Activities:
a – Name every person identified by name in the news article below about a runner with multiple sclerosis.
b – Carry on the news article below about a runner with multiple sclerosis, picking up right after its final paragraph.

Reading text:
More MS news articles for Oct 2001

Running strong

Friday, October 5, 2001

Amanda Mott is used to the wide-eyed looks. People can't believe it when she tells them she has multiple sclerosis. They wonder how she's able to wake up at 5 a.m. two days a week to get dressed for a 5- or 6-mile run near her home in St. Paul's Macalester-Groveland neighborhood. On weekends, she's up at 7 a.m. to put in between 16 and 20 miles.

There is more disbelief when she reveals that she's preparing to run in Sunday's 26-mile Twin Cities Marathon.

The 20th annual race through streets in St. Paul and Minneapolis is just another item on Mott's busy schedule to strike down false perceptions of multiple sclerosis, a disease that attacks the nervous system and can lead to permanent disability.

"I tell my husband (Tim) sometimes that MS might slow me down, but it won't take me down," said Mott, who will be among 9,000 runners in the marathon, which starts at the Metrodome and ends at the state Capitol.

Mott, 38, was diagnosed with multiple sclerosis in April 2000, several months after the birth of her 2-year-old daughter, Anna Lee. Mott began to feel numbness in her legs, the same sensation she felt shortly after the birth of her 5-year-old son, Parker.

After Parker's birth, Mott assumed the occasional numbness from her waist down was the result of the pounding she took in a kick-boxing class. The numbness went away and didn't concern her again until after Anna Lee was born. Mott went to see a doctor and was referred to a specialist, Dr. Gary Birnbaum, director of the Multiple Sclerosis Treatment and Research Center at the Minneapolis Clinic of Neurology in Golden Valley.

Mott underwent a magnetic resonance imaging exam and CT scan, which revealed brain lesions and tissue bacteria in the nervous system, early warning signs of multiple sclerosis. The news was devastating to Mott, who lost her father to the disease in 1986.

"I was 23 when my father died," Mott said. "I watched him struggle with MS for most of my life. He was 46 when he died. Ten years after he was diagnosed, he was gone. When I found out about me, I was worried about my children. Will they see me go through the same thing?"

Given records:

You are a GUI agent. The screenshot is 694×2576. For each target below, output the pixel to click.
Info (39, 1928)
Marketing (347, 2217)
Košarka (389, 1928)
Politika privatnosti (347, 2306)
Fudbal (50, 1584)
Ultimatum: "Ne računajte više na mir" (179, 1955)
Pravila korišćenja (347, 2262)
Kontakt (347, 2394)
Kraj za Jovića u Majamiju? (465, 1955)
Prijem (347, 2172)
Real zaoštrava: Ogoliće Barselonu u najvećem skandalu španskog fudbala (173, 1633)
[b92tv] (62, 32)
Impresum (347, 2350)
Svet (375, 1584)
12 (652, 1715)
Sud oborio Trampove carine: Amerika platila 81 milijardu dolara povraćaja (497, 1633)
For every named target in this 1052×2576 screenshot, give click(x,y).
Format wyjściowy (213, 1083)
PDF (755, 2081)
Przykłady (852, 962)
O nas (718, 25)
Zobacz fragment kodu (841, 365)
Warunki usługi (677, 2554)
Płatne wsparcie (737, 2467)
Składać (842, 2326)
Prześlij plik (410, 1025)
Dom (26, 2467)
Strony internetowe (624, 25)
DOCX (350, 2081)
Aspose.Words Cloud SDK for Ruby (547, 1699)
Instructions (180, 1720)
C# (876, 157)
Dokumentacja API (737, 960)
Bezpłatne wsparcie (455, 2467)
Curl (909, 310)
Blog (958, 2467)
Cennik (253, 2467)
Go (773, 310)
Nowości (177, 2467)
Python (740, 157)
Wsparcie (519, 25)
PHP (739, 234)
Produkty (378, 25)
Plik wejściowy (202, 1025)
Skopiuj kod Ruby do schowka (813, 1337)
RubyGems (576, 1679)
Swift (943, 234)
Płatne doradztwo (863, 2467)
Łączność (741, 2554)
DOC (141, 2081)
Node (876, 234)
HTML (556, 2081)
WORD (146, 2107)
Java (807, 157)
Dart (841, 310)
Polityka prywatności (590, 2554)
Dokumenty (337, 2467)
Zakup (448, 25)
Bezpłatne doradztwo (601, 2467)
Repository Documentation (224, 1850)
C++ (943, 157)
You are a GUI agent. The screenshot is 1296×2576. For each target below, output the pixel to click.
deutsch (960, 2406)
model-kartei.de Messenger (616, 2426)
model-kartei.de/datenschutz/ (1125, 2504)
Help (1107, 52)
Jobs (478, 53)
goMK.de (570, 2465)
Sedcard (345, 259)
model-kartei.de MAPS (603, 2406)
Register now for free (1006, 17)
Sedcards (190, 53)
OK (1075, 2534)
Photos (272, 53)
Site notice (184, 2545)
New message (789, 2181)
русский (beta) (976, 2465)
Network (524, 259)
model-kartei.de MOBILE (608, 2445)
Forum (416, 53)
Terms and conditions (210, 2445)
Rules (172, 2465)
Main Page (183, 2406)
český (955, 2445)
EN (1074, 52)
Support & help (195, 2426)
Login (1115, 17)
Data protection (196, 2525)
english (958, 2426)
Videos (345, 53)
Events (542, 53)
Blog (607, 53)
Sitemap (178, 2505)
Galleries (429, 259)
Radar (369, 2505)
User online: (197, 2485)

Answers to the exercise:
a – Amanda Mott, Tim (her husband), Anna Lee, Parker, Dr. Gary Birnbaum

b –
About 400,000 people in the United States have some form of multiple sclerosis, according to the Mayo Clinic. Medical researchers have yet to find a cure for the disease, which generally is found in people between the ages of 20 and 40. Women are twice as likely to be affected as men.

Multiple sclerosis is caused by inflammation of tissue in the nervous system, which can block or delay nerve impulses traveling back and forth from the brain. Damage to tissues can slow or block muscle coordination, visual sensation and other nerve signals, and in severe cases, lead to paralysis or permanent disabilities.

Mott said she doesn't experience some of the serious effects of multiple sclerosis, but Birnbaum immediately put her on a treatment program that includes daily injections of Copaxone, one of the few drugs approved by the Food and Drug Administration to fight the disease. Birnbaum said Capoxone "can alter the course of the disease and have a positive effect on the inflammation of tissue in the brain and the overall neurological system."

Birnbaum also recommended that Mott keep busy.

"It's unusual for me to have a patient running in a marathon, but I think it's wonderful," Birnbaum said of Mott. "I enthusiastically encourage patients with MS to do as much exercising as they can -- for the physical and psychological benefits. MS can be a very upsetting disease."

Sunday's race will be Mott's third marathon and her first competition since she was diagnosed. She ran in the 1998 Grandma's Marathon in Duluth and the 1995 Twin Cities Marathon. Mott took up running as a full-time hobby in 1994. She was adamant about not giving up running, hiking, camping or any other outdoor activity after Birnbaum told her she had multiple sclerosis.

"The Copaxone really has helped me," she said. "It's a huge coup for me to be able to do this marathon and maybe inspire some people with MS. I have to be careful sometimes with dehydration when I run. During the summer when it was hot, it took me longer to recover. Other than that, I feel pretty energized about my condition."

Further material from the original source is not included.